Enable Model Armor for vLLM deployment with Inference Gateway

Overview

This guide will show how to secure your LLM models hosted on a vLLM server on GKE by setting up the Model Armor on top of the GKE Inference Gateway.

Prepare terraform config directory

  1. Clone the repository (if needed):

    git clone https://github.com/ai-on-gke/tutorials-and-examples.git
    
  2. Change current directory to the Model Armor tutorial directory:

    cd tutorials-and-examples/security/model-armor
    

Prepare cluster

This guide assumes you already have a GKE Cluster serving a self-hosted vLLM deployment. If you don’t, you can use some of our existing tutorials to create one, for example ADK on vLLM tutorial.

Install CRDs

  1. Install the InferencePool and InferenceModel Custom Resource Definition (CRDs) in your GKE cluster, run the following command:

    kubectl apply -f https://github.com/kubernetes-sigs/gateway-api-inference-extension/releases/download/v0.5.1/manifests.yaml
    
    warning

    If you are using GKE version earlier than v1.32.2-gke.1182001 and you want to use Model Armor with GKE Inference Gateway, you must install the traffic and routing extension CRDs:

    kubectl apply -f https://raw.githubusercontent.com/GoogleCloudPlatform/gke-gateway-api/refs/heads/main/config/crd/networking.gke.io_gcptrafficextensions.yaml
    kubectl apply -f https://raw.githubusercontent.com/GoogleCloudPlatform/gke-gateway-api/refs/heads/main/config/crd/networking.gke.io_gcproutingextensions.yaml
    

[Optional] Expose Inference Gateway Metrics

For better observability, Inference Gateway’s deployment exposes its metrics through the /metrics endpoint, but we have to set up RBAC in order to access them.
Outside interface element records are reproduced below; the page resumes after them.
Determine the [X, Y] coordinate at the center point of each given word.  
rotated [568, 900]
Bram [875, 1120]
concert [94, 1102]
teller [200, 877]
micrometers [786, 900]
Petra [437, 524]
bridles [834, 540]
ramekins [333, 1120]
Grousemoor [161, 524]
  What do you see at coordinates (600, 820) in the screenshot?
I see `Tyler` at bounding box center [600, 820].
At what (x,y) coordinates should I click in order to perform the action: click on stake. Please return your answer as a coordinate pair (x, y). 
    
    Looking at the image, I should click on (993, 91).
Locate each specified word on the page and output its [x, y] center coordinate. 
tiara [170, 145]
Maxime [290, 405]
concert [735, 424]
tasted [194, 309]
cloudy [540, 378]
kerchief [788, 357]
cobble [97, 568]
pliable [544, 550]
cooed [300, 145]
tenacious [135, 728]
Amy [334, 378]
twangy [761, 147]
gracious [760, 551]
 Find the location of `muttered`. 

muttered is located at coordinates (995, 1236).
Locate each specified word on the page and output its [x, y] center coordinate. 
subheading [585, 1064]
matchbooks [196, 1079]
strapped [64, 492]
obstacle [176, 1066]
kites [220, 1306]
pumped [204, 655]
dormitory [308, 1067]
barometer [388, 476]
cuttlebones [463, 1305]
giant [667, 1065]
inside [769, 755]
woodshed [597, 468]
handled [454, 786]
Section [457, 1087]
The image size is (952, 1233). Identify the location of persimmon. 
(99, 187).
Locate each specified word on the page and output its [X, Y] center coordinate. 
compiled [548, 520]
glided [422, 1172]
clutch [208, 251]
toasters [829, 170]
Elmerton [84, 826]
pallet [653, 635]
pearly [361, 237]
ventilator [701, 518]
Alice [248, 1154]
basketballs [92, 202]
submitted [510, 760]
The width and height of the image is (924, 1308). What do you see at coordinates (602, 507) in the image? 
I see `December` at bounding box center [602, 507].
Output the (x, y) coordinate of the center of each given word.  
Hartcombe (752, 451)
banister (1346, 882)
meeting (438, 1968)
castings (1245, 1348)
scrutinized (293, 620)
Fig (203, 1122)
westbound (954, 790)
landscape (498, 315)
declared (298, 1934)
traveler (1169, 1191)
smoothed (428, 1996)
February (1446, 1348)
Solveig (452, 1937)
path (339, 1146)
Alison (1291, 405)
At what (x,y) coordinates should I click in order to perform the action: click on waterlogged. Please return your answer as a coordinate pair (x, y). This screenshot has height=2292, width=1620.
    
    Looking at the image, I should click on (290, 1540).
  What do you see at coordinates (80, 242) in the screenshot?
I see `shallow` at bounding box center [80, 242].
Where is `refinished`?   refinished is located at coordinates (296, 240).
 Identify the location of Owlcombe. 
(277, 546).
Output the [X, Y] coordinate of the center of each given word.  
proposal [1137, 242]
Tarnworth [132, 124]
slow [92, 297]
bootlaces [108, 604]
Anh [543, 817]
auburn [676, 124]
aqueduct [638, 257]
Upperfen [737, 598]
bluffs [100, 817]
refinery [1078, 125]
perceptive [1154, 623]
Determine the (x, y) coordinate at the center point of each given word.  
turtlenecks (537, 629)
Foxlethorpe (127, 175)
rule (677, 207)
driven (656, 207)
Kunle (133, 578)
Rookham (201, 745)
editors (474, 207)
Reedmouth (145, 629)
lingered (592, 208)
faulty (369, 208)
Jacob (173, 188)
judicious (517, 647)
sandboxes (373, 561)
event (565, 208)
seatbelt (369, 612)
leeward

For more info, please refer to the Inference Gateway Metrics & Observability documentation.

  1. We need to specify a proper namespace for some resources for the RBAC. For an Autopilot cluster (expected by default) the name has to be gke-gmp-system, for Standard cluster - gmp-system.:

    export COLLECTOR_CLUSTER_ROLE_NAMESPACE="gke-gmp-system"
    
  2. Create RBAC resources:

    kubectl apply -f - <<EOF
    ---
    apiVersion: rbac.authorization.k8s.io/v1
    kind: ClusterRole
    metadata:
      name: inference-gateway-metrics-reader
    rules:
    - nonResourceURLs:
      - /metrics
      verbs:
      - get
    ---
    apiVersion: v1
    kind: ServiceAccount
    metadata:
      name: inference-gateway-sa-metrics-reader
      namespace: default
    ---
    apiVersion: rbac.authorization.k8s.io/v1
    kind: ClusterRoleBinding
    metadata:
      name: inference-gateway-sa-metrics-reader-role-binding
      namespace: default
    subjects:
    - kind: ServiceAccount
      name: inference-gateway-sa-metrics-reader
      namespace: default
    roleRef:
      kind: ClusterRole
      name: inference-gateway-metrics-reader
      apiGroup: rbac.authorization.k8s.io
    ---
    apiVersion: v1
    kind: Secret
    metadata:
      name: inference-gateway-sa-metrics-reader-secret
      namespace: default
      annotations:
        kubernetes.io/service-account.name: inference-gateway-sa-metrics-reader
    type: kubernetes.io/service-account-token
    ---
    apiVersion: rbac.authorization.k8s.io/v1
    kind: ClusterRole
    metadata:
      name: inference-gateway-sa-metrics-reader-secret-read
    rules:
    - resources:
      - secrets
      apiGroups: [""]
      verbs: ["get", "list", "watch"]
      resourceNames: ["inference-gateway-sa-metrics-reader-secret"]
    ---
    apiVersion: rbac.authorization.k8s.io/v1
    kind: ClusterRoleBinding
    metadata:
      name: ${COLLECTOR_CLUSTER_ROLE_NAMESPACE}:collector:inference-gateway-sa-metrics-reader-secret-read
      namespace: default
    roleRef:
      name: inference-gateway-sa-metrics-reader-secret-read
      kind: ClusterRole
      apiGroup: rbac.authorization.k8s.io
    subjects:
    - name: collector
      namespace: ${COLLECTOR_CLUSTER_ROLE_NAMESPACE}
      kind: ServiceAccount
    EOF
    

Deploy vLLM server with models

star

If you already have a vLLM server deployment created in your cluster, then this section can be skipped, otherwise, you can use it as an example.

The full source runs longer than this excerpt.